### Written task
Copy out the lines below exactly, every one of them.

### Information given
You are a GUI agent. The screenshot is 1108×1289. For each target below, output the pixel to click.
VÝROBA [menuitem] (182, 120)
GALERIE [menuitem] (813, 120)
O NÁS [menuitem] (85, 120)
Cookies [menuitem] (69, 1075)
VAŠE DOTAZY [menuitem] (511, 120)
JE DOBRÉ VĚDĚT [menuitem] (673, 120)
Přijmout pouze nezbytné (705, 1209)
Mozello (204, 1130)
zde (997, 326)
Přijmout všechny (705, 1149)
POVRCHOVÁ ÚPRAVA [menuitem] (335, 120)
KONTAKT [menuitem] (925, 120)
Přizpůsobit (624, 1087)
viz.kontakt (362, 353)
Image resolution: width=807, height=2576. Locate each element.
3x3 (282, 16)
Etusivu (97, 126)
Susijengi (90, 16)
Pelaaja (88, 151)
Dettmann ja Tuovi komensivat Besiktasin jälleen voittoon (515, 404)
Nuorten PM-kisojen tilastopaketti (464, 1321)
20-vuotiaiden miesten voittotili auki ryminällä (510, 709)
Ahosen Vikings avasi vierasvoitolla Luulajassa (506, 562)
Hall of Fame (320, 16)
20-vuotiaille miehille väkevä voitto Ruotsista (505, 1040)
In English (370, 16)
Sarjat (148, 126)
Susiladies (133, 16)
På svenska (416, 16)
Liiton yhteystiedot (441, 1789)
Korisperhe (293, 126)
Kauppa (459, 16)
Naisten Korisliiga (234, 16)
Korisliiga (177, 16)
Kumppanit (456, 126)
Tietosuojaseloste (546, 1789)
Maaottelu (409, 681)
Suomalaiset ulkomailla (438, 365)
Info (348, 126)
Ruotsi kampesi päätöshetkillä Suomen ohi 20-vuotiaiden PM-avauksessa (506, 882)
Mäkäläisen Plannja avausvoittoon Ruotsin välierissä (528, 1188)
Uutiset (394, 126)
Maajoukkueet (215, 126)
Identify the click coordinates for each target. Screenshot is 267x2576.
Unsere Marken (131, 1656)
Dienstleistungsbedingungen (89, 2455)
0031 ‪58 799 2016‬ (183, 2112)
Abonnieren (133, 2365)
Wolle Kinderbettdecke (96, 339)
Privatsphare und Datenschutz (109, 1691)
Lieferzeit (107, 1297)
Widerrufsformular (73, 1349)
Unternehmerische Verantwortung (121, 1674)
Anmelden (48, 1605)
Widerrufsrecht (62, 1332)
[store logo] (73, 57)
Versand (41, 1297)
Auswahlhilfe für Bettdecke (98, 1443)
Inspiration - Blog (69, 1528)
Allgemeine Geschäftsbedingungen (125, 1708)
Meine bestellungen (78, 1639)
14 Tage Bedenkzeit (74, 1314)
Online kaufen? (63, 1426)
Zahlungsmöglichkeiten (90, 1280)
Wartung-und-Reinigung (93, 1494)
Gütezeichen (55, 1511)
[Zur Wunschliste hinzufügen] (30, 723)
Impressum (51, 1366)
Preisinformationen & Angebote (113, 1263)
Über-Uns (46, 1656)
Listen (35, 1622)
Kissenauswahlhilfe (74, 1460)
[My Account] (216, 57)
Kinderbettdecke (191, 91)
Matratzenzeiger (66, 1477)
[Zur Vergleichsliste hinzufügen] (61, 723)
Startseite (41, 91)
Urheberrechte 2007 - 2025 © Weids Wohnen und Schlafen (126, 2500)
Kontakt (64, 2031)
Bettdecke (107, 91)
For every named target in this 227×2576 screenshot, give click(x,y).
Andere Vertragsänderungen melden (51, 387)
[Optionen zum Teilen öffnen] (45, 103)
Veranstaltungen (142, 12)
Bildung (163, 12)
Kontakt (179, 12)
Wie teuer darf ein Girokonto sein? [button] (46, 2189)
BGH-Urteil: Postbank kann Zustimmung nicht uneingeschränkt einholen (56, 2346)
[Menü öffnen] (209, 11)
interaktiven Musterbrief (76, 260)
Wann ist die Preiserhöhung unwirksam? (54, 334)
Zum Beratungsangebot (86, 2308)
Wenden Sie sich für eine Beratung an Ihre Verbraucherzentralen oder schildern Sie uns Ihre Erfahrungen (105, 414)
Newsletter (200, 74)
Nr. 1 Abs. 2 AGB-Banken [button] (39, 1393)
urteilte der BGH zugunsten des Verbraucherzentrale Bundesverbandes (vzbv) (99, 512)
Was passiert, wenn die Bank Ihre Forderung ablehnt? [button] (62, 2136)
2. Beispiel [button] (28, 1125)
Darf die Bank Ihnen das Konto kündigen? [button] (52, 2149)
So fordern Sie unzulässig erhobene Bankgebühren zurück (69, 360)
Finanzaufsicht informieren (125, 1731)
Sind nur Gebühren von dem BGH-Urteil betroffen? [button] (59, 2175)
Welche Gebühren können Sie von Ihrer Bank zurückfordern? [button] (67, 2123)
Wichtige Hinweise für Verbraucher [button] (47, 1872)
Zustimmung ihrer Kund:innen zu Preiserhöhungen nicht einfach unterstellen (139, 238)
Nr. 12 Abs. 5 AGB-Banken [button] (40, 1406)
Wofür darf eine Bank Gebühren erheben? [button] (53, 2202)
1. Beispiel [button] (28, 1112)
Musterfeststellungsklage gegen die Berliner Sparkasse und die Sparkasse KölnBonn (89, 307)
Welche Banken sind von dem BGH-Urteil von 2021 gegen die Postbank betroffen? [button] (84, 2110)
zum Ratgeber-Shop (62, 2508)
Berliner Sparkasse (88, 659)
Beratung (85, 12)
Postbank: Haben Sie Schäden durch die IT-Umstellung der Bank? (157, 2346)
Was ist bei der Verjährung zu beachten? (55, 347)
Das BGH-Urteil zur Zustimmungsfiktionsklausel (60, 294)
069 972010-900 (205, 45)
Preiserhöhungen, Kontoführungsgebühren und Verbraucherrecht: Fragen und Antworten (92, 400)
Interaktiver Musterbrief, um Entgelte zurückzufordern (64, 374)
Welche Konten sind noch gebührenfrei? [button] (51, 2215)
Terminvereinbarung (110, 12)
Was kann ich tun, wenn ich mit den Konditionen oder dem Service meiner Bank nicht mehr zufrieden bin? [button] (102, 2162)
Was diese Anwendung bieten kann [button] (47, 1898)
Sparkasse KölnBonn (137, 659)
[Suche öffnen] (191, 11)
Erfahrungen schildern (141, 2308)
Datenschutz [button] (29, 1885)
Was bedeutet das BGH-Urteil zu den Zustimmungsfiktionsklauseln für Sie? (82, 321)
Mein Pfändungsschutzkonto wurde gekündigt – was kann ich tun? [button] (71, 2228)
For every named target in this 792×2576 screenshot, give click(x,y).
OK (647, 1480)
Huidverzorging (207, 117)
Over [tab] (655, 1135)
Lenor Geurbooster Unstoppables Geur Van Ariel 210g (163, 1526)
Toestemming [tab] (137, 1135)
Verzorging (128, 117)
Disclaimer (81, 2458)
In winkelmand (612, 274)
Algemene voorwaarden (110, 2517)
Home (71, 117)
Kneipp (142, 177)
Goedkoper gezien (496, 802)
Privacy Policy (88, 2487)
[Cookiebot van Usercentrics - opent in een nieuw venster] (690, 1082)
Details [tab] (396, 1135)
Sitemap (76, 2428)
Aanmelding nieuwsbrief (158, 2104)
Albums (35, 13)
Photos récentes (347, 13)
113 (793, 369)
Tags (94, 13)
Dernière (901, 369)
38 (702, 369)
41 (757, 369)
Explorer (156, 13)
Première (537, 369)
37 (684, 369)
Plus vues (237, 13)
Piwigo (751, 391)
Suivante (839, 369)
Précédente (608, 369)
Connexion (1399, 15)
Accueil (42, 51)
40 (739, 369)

### Completed exercise
You are a GUI agent. The screenshot is 1108×1289. For each target below, output the pixel to click.
VÝROBA [menuitem] (182, 120)
GALERIE [menuitem] (813, 120)
O NÁS [menuitem] (85, 120)
Cookies [menuitem] (69, 1075)
VAŠE DOTAZY [menuitem] (511, 120)
JE DOBRÉ VĚDĚT [menuitem] (673, 120)
Přijmout pouze nezbytné (705, 1209)
Mozello (204, 1130)
zde (997, 326)
Přijmout všechny (705, 1149)
POVRCHOVÁ ÚPRAVA [menuitem] (335, 120)
KONTAKT [menuitem] (925, 120)
Přizpůsobit (624, 1087)
viz.kontakt (362, 353)
Image resolution: width=807, height=2576. Locate each element.
3x3 (282, 16)
Etusivu (97, 126)
Susijengi (90, 16)
Pelaaja (88, 151)
Dettmann ja Tuovi komensivat Besiktasin jälleen voittoon (515, 404)
Nuorten PM-kisojen tilastopaketti (464, 1321)
20-vuotiaiden miesten voittotili auki ryminällä (510, 709)
Ahosen Vikings avasi vierasvoitolla Luulajassa (506, 562)
Hall of Fame (320, 16)
20-vuotiaille miehille väkevä voitto Ruotsista (505, 1040)
In English (370, 16)
Sarjat (148, 126)
Susiladies (133, 16)
På svenska (416, 16)
Liiton yhteystiedot (441, 1789)
Korisperhe (293, 126)
Kauppa (459, 16)
Naisten Korisliiga (234, 16)
Korisliiga (177, 16)
Kumppanit (456, 126)
Tietosuojaseloste (546, 1789)
Maaottelu (409, 681)
Suomalaiset ulkomailla (438, 365)
Info (348, 126)
Ruotsi kampesi päätöshetkillä Suomen ohi 20-vuotiaiden PM-avauksessa (506, 882)
Mäkäläisen Plannja avausvoittoon Ruotsin välierissä (528, 1188)
Uutiset (394, 126)
Maajoukkueet (215, 126)
Identify the click coordinates for each target. Screenshot is 267x2576.
Unsere Marken (131, 1656)
Dienstleistungsbedingungen (89, 2455)
0031 ‪58 799 2016‬ (183, 2112)
Abonnieren (133, 2365)
Wolle Kinderbettdecke (96, 339)
Privatsphare und Datenschutz (109, 1691)
Lieferzeit (107, 1297)
Widerrufsformular (73, 1349)
Unternehmerische Verantwortung (121, 1674)
Anmelden (48, 1605)
Widerrufsrecht (62, 1332)
[store logo] (73, 57)
Versand (41, 1297)
Auswahlhilfe für Bettdecke (98, 1443)
Inspiration - Blog (69, 1528)
Allgemeine Geschäftsbedingungen (125, 1708)
Meine bestellungen (78, 1639)
14 Tage Bedenkzeit (74, 1314)
Online kaufen? (63, 1426)
Zahlungsmöglichkeiten (90, 1280)
Wartung-und-Reinigung (93, 1494)
Gütezeichen (55, 1511)
[Zur Wunschliste hinzufügen] (30, 723)
Impressum (51, 1366)
Preisinformationen & Angebote (113, 1263)
Über-Uns (46, 1656)
Listen (35, 1622)
Kissenauswahlhilfe (74, 1460)
[My Account] (216, 57)
Kinderbettdecke (191, 91)
Matratzenzeiger (66, 1477)
[Zur Vergleichsliste hinzufügen] (61, 723)
Startseite (41, 91)
Urheberrechte 2007 - 2025 © Weids Wohnen und Schlafen (126, 2500)
Kontakt (64, 2031)
Bettdecke (107, 91)
For every named target in this 227×2576 screenshot, give click(x,y).
Andere Vertragsänderungen melden (51, 387)
[Optionen zum Teilen öffnen] (45, 103)
Veranstaltungen (142, 12)
Bildung (163, 12)
Kontakt (179, 12)
Wie teuer darf ein Girokonto sein? [button] (46, 2189)
BGH-Urteil: Postbank kann Zustimmung nicht uneingeschränkt einholen (56, 2346)
[Menü öffnen] (209, 11)
interaktiven Musterbrief (76, 260)
Wann ist die Preiserhöhung unwirksam? (54, 334)
Zum Beratungsangebot (86, 2308)
Wenden Sie sich für eine Beratung an Ihre Verbraucherzentralen oder schildern Sie uns Ihre Erfahrungen (105, 414)
Newsletter (200, 74)
Nr. 1 Abs. 2 AGB-Banken [button] (39, 1393)
urteilte der BGH zugunsten des Verbraucherzentrale Bundesverbandes (vzbv) (99, 512)
Was passiert, wenn die Bank Ihre Forderung ablehnt? [button] (62, 2136)
2. Beispiel [button] (28, 1125)
Darf die Bank Ihnen das Konto kündigen? [button] (52, 2149)
So fordern Sie unzulässig erhobene Bankgebühren zurück (69, 360)
Finanzaufsicht informieren (125, 1731)
Sind nur Gebühren von dem BGH-Urteil betroffen? [button] (59, 2175)
Welche Gebühren können Sie von Ihrer Bank zurückfordern? [button] (67, 2123)
Wichtige Hinweise für Verbraucher [button] (47, 1872)
Zustimmung ihrer Kund:innen zu Preiserhöhungen nicht einfach unterstellen (139, 238)
Nr. 12 Abs. 5 AGB-Banken [button] (40, 1406)
Wofür darf eine Bank Gebühren erheben? [button] (53, 2202)
1. Beispiel [button] (28, 1112)
Musterfeststellungsklage gegen die Berliner Sparkasse und die Sparkasse KölnBonn (89, 307)
Welche Banken sind von dem BGH-Urteil von 2021 gegen die Postbank betroffen? [button] (84, 2110)
zum Ratgeber-Shop (62, 2508)
Berliner Sparkasse (88, 659)
Beratung (85, 12)
Postbank: Haben Sie Schäden durch die IT-Umstellung der Bank? (157, 2346)
Was ist bei der Verjährung zu beachten? (55, 347)
Das BGH-Urteil zur Zustimmungsfiktionsklausel (60, 294)
069 972010-900 (205, 45)
Preiserhöhungen, Kontoführungsgebühren und Verbraucherrecht: Fragen und Antworten (92, 400)
Interaktiver Musterbrief, um Entgelte zurückzufordern (64, 374)
Welche Konten sind noch gebührenfrei? [button] (51, 2215)
Terminvereinbarung (110, 12)
Was kann ich tun, wenn ich mit den Konditionen oder dem Service meiner Bank nicht mehr zufrieden bin? [button] (102, 2162)
Was diese Anwendung bieten kann [button] (47, 1898)
Sparkasse KölnBonn (137, 659)
[Suche öffnen] (191, 11)
Erfahrungen schildern (141, 2308)
Datenschutz [button] (29, 1885)
Was bedeutet das BGH-Urteil zu den Zustimmungsfiktionsklauseln für Sie? (82, 321)
Mein Pfändungsschutzkonto wurde gekündigt – was kann ich tun? [button] (71, 2228)
For every named target in this 792×2576 screenshot, give click(x,y).
OK (647, 1480)
Huidverzorging (207, 117)
Over [tab] (655, 1135)
Lenor Geurbooster Unstoppables Geur Van Ariel 210g (163, 1526)
Toestemming [tab] (137, 1135)
Verzorging (128, 117)
Disclaimer (81, 2458)
In winkelmand (612, 274)
Algemene voorwaarden (110, 2517)
Home (71, 117)
Kneipp (142, 177)
Goedkoper gezien (496, 802)
Privacy Policy (88, 2487)
[Cookiebot van Usercentrics - opent in een nieuw venster] (690, 1082)
Details [tab] (396, 1135)
Sitemap (76, 2428)
Aanmelding nieuwsbrief (158, 2104)
Albums (35, 13)
Photos récentes (347, 13)
113 (793, 369)
Tags (94, 13)
Dernière (901, 369)
38 (702, 369)
41 (757, 369)
Explorer (156, 13)
Première (537, 369)
37 (684, 369)
Plus vues (237, 13)
Piwigo (751, 391)
Suivante (839, 369)
Précédente (608, 369)
Connexion (1399, 15)
Accueil (42, 51)
40 (739, 369)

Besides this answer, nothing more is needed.